→ **Work to do**
Please scale everything from the line containing "dimension letter G" down to the end of the entries. Rewrite those lines with their requests, multiplying each coordinate in the answers by 2.6 and rounding to whole numbers with halves going up.

→ **Rows of pointing data**
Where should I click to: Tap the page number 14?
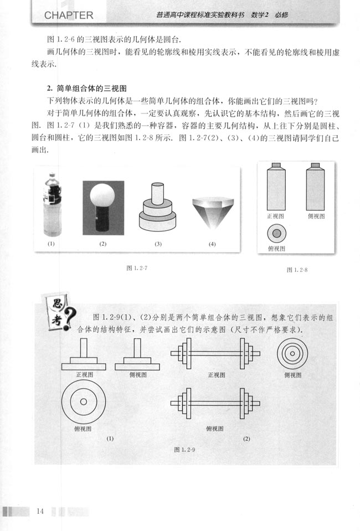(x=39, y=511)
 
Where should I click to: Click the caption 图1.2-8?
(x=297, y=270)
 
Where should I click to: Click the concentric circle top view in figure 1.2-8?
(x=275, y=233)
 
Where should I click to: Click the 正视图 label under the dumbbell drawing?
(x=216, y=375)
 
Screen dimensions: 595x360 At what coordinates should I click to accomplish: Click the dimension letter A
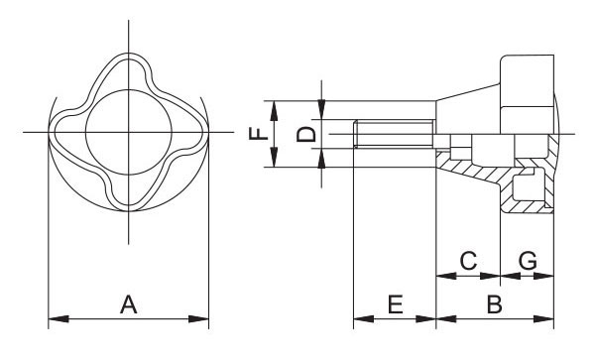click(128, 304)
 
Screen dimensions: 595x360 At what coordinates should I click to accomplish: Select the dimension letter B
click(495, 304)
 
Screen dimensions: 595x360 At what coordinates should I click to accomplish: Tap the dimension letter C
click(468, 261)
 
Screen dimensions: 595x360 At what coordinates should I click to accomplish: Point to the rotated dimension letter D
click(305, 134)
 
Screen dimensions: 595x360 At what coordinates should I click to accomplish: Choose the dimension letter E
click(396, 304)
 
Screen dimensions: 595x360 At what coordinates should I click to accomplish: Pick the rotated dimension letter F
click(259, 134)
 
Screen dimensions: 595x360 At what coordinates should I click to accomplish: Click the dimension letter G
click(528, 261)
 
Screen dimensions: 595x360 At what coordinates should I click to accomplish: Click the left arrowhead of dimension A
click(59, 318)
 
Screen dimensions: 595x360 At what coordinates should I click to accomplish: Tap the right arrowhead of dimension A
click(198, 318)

→ **Finished exercise**
Screen dimensions: 595x360 At what coordinates should I click to accomplish: Click the dimension letter G
click(1373, 679)
 
Screen dimensions: 595x360 At what coordinates should I click to accomplish: Click the left arrowhead of dimension A
click(153, 827)
 
Screen dimensions: 595x360 At what coordinates should I click to accomplish: Tap the right arrowhead of dimension A
click(515, 827)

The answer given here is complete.